Sub­jec­tively, the SW2700PT pro­duces an ex­cel­lent pic­ture. Com­pared side by side with a stan­dard con­sumer model (cal­i­brated us­ing soft­ware), the SW2700PT pro­duced a far more nat­u­ral pic­ture, with greater sub­tlety and finer colour gra­da­tion. Cer­tainly, for im­age or video edit­ing, the SW2700PT’s qual­ity im­age is a real ad­van­tage.

Dis­play uni­for­mity is ex­cel­lent, with no back­light bleed. Mea­sur­ing us­ing a colour cal­i­bra­tor, we found the ‘worst’ parts of the im­age were just 6cd/m2 dim­mer than the cen­tral part of the im­age. That’s im­pres­sive.


Even for stan­dard Win­dows use, the SW2700PT is a fine choice. With a res­o­lu­tion of 2,560x1,440, there’s plenty of res­o­lu­tion for the Win­dows desk­top. Text looks sharp and clear, and win­dow edges are clearly de­fined.

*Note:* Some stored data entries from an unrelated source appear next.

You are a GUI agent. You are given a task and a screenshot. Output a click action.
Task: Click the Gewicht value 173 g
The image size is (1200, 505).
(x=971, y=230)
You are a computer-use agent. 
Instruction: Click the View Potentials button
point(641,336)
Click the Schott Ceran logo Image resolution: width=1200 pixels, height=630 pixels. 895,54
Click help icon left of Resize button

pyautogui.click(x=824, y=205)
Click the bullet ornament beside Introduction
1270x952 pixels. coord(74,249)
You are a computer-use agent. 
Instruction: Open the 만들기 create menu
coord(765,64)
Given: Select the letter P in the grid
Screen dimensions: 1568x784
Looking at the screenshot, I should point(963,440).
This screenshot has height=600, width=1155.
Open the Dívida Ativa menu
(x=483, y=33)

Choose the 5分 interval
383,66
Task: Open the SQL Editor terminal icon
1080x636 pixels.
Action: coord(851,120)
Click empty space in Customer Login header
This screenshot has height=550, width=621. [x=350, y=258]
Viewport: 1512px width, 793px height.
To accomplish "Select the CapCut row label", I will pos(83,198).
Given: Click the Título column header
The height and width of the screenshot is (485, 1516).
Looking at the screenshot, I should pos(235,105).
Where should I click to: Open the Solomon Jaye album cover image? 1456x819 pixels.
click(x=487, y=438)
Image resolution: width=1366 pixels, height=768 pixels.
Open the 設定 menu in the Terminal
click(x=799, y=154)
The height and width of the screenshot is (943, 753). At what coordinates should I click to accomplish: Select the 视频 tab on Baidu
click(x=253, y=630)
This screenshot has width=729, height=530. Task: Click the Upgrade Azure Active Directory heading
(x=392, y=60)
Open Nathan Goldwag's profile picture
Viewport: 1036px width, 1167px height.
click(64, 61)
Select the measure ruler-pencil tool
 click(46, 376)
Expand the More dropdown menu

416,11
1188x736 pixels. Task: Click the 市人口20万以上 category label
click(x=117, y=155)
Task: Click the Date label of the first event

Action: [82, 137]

For a 2,560x1,440 dis­play, the SW2700PT seems ex­pen­sive, but you’re pay­ing for its colour ac­cu­racy and hard­ware cal­i­bra­tion. For ded­i­cated photo or video ed­i­tors, th­ese are fea­tures well worth pay­ing for. And com­par­ing the SW2700PT to its main com­pe­ti­tion, it’s ac­tu­ally com­par­a­tively good value.

If you’re not such a se­ri­ous ed­i­tor, then the Sam­sung CF791 (Shop­per 356) is a good choice and comes at a sim­i­lar price. The CF791 has a higher res­o­lu­tion of 3,440x1,440 and ex­cel­lent colour ac­cu­racy, al­though it’s a shade off what the SW2700PT de­liv­ers.